SciLo: Long Term Data Archiving
SciLo is a long term archiving service at ACCRE based on the Spectra Logic BlackPearl converged storage solution. With SciLo you can archive data at a very low cost and minimal system administrator intervention. Movement of data from ACCRE (or anywhere) to SciLo and back is accomplished with command line client (ds3_java_cli
) or, if you are using portal, an available GUI (dsb-gui
). There are other options available including cyberduck
and an API with a number of SDKs depending on your expertise. There is also the . All of this is based on Spectra S3 which uses the standard HTTP S3 command set plus expanded commands designed to optimize moving data object to and from tape.
Getting Started
Initial sign up to the SciLo requires creation of an account on our BlackPearl and issuance of an id and key. Open a helpdesk ticket with ACCRE requesting access. You will receive confirmation of account setup and the ID and secret key.
Recommended Server
Archiving can take some time. As such running on a gateway will not work.
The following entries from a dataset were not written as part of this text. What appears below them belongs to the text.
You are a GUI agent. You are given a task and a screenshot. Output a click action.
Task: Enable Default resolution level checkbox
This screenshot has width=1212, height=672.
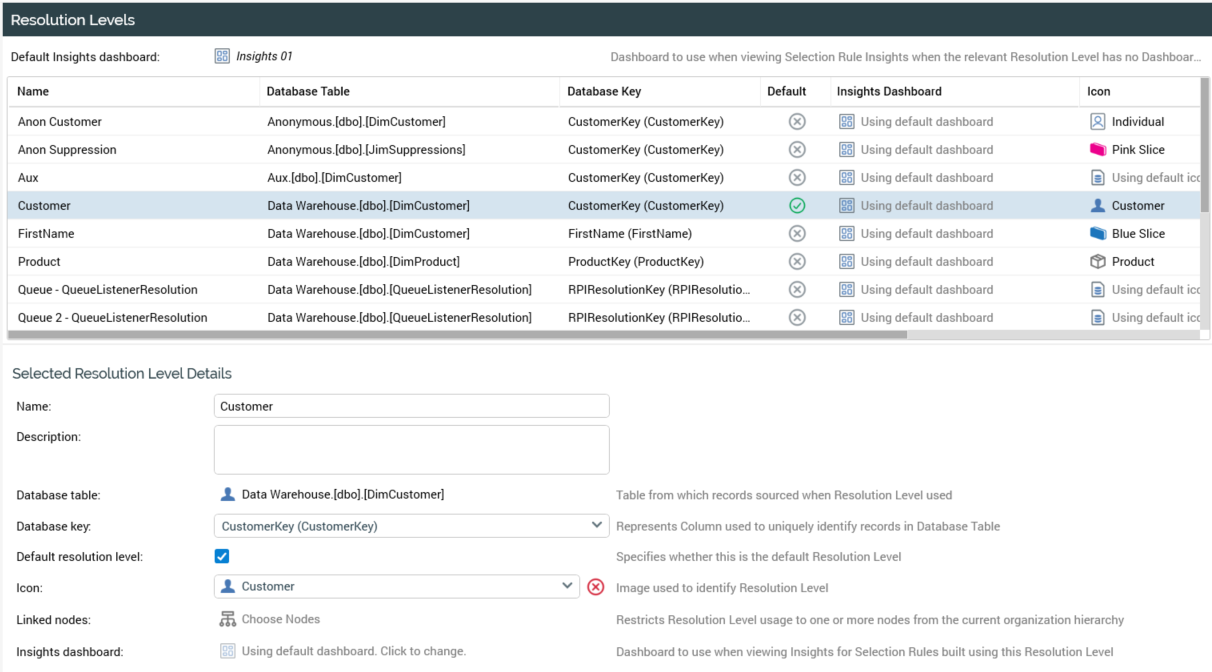(221, 556)
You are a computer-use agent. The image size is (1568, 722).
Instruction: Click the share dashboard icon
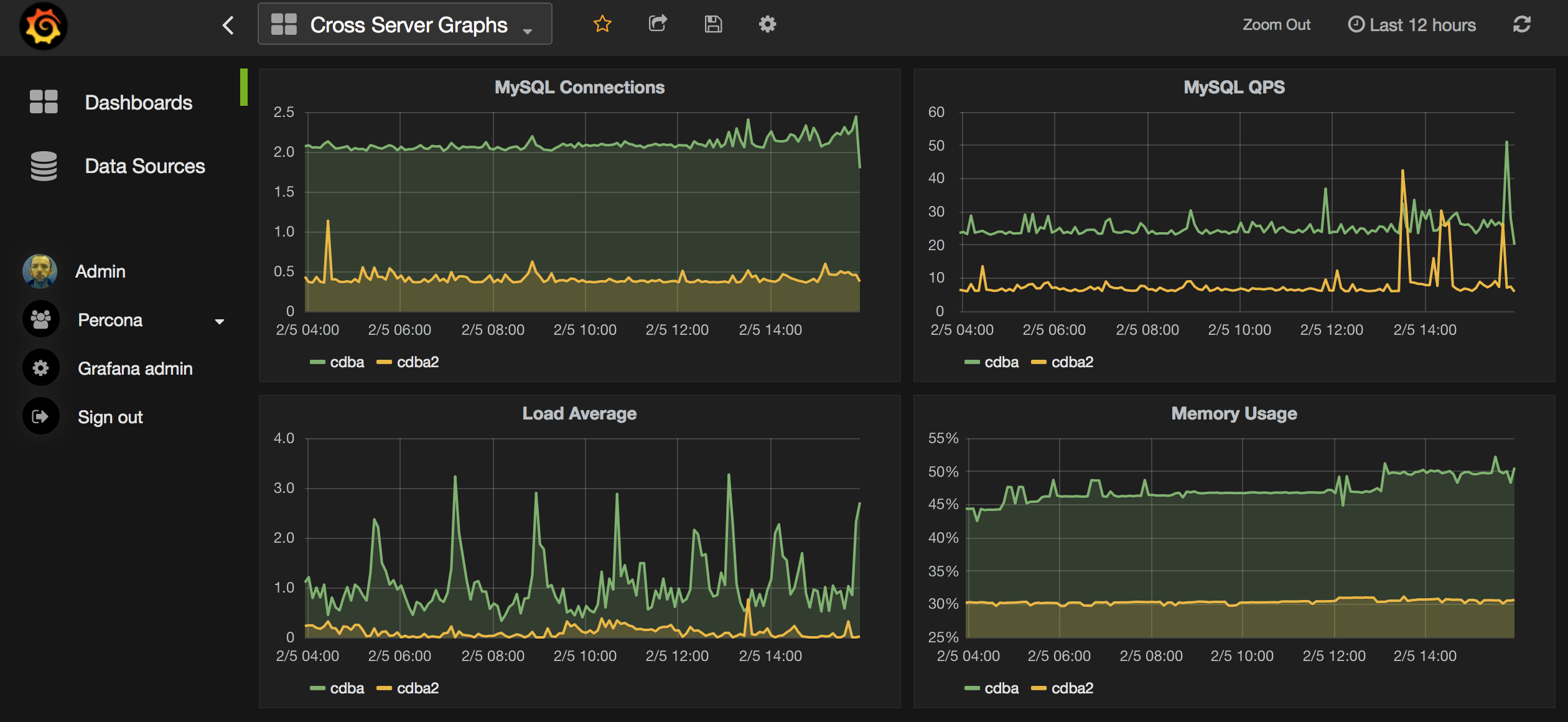pos(658,24)
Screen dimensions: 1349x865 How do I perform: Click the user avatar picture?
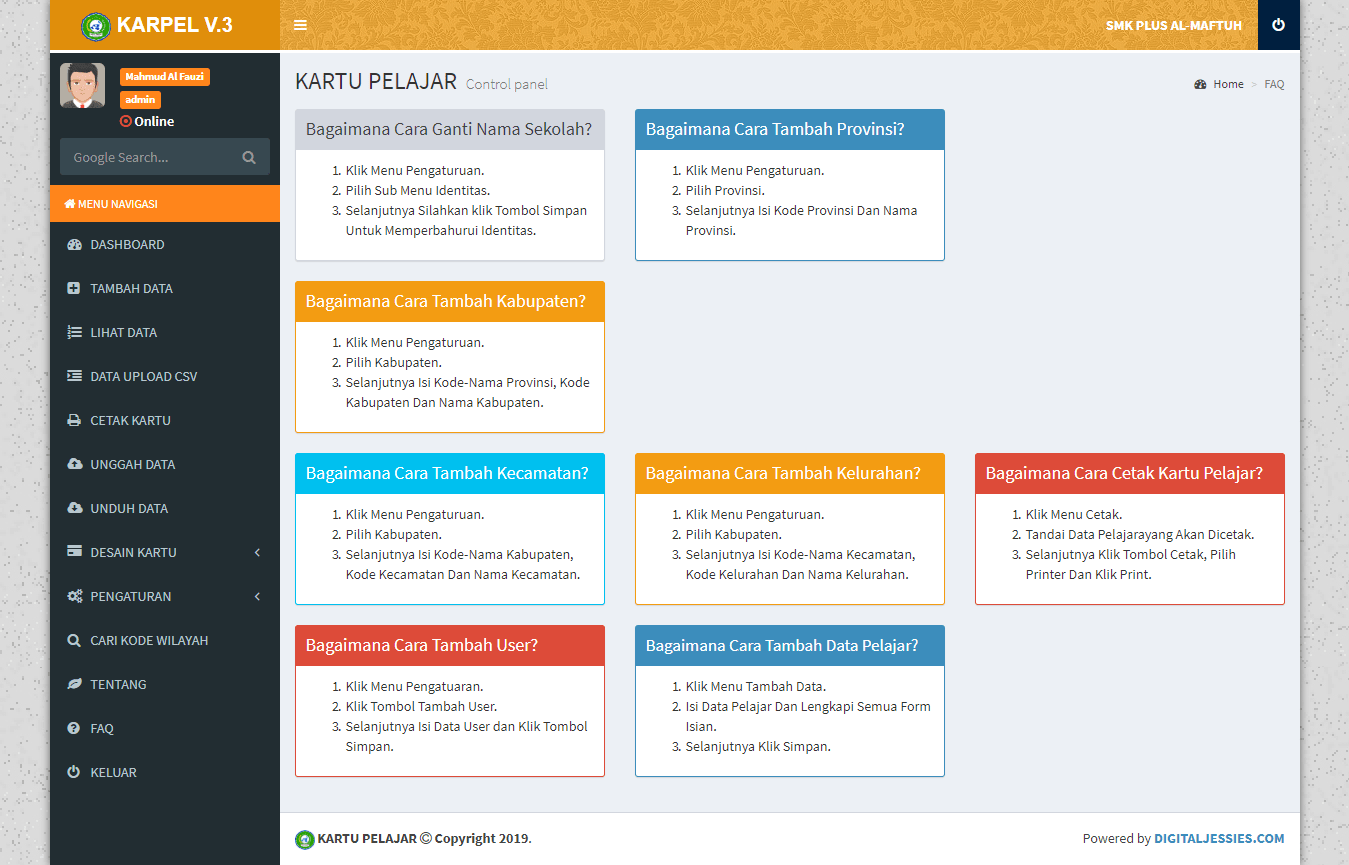[x=82, y=86]
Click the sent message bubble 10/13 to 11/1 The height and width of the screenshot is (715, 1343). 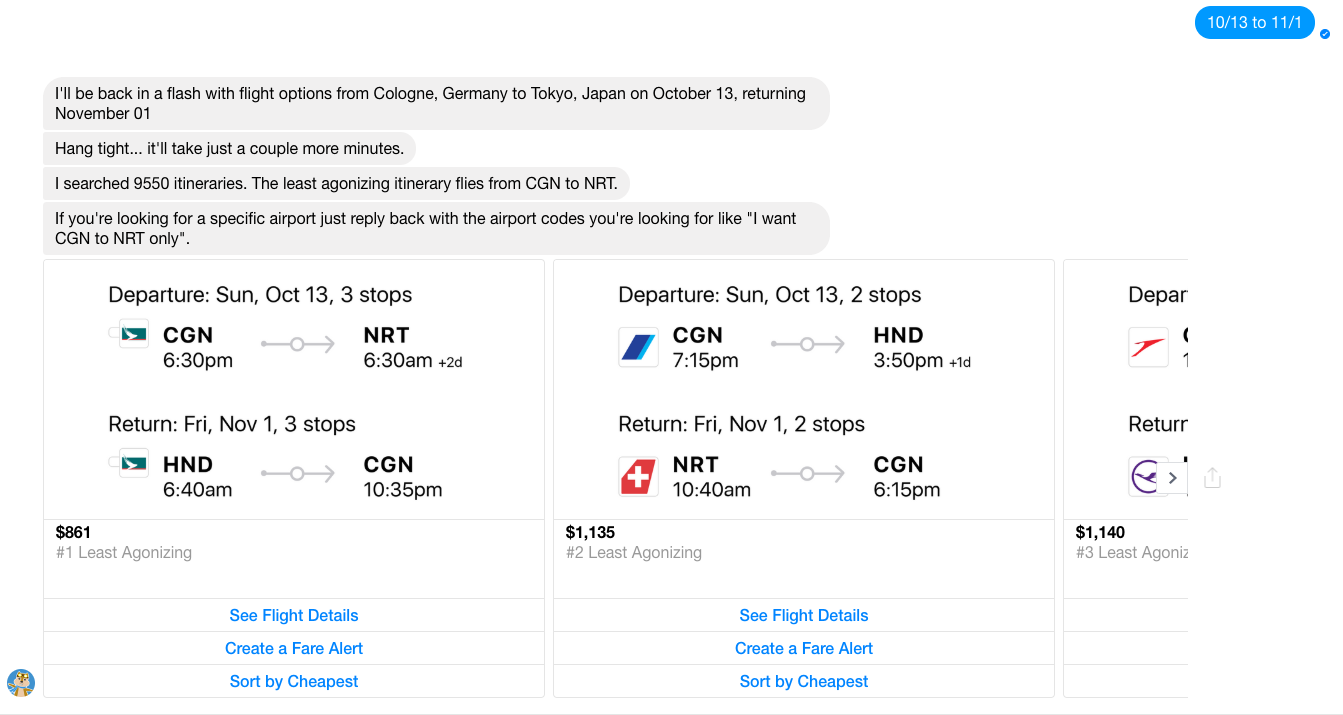(1255, 22)
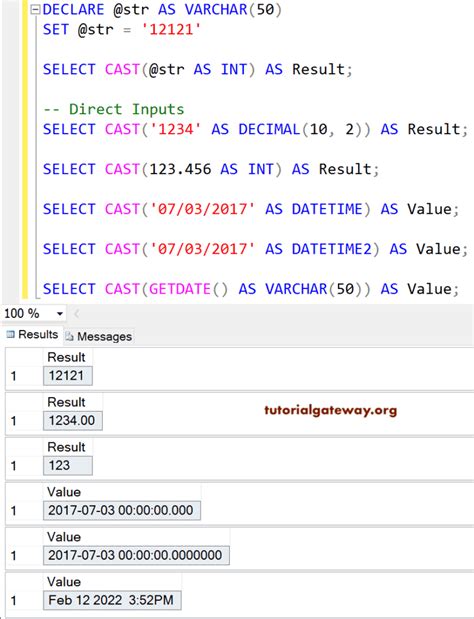The width and height of the screenshot is (474, 619).
Task: Click the horizontal scroll left arrow
Action: (77, 314)
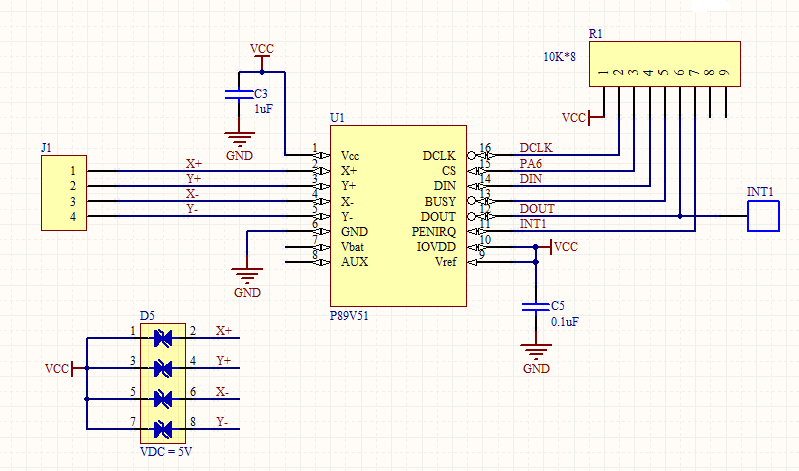
Task: Click the top diode in D5
Action: pos(163,338)
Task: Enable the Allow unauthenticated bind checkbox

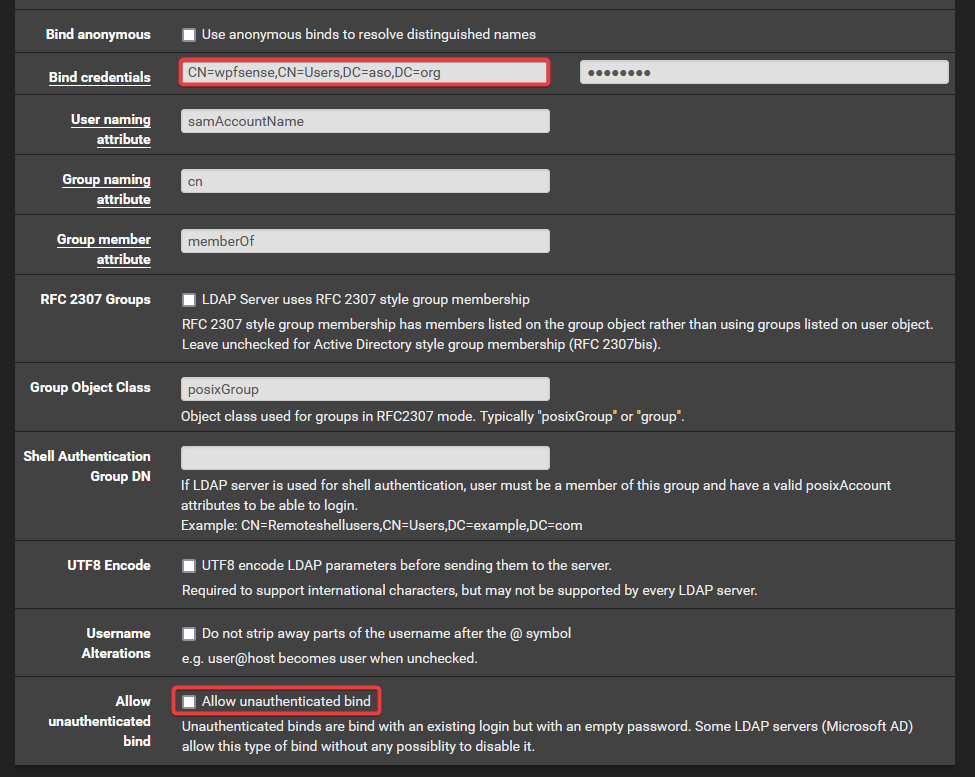Action: 188,702
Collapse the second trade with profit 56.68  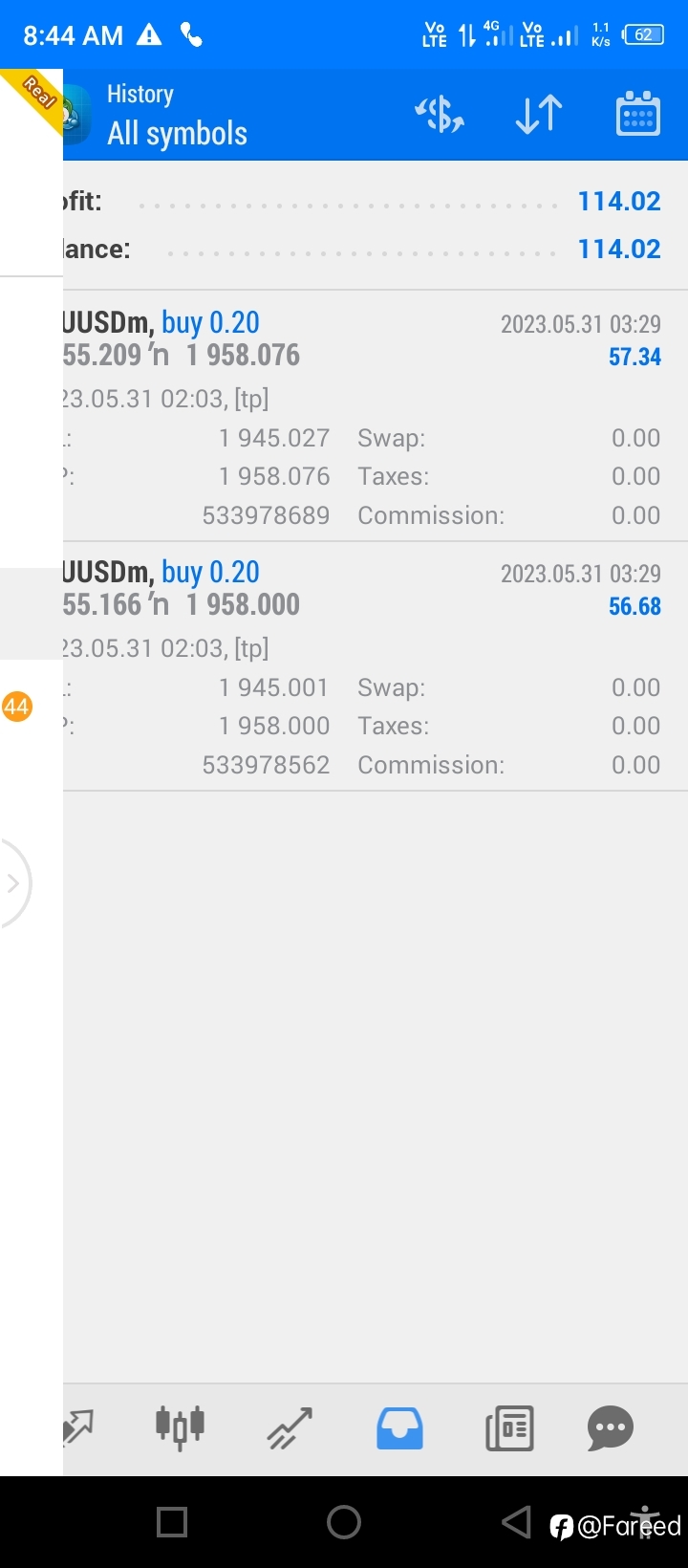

If your group has a custom gateway connected to the cluster you can use that (I always recommend using screen or tmux
so that you can log out and back in later).
We do have a gateway dedicated to archiving in the case where you don’t have a custom gateway to use. When your access is created your login credentials will work on that gateway and your ticket will be updated with that server’s login information.
Environment
Once you have access you will want to add this information to your environment. The environment variables $DS3_ACCESS_KEY
, $DS3_SECRET_KEY
, and DS3_ENDPOINT
are all special variables that ds3_java_cli
uses by default. These can be overridden with options (see -a
, -k
, and -e
below) if that fits more into your workflow.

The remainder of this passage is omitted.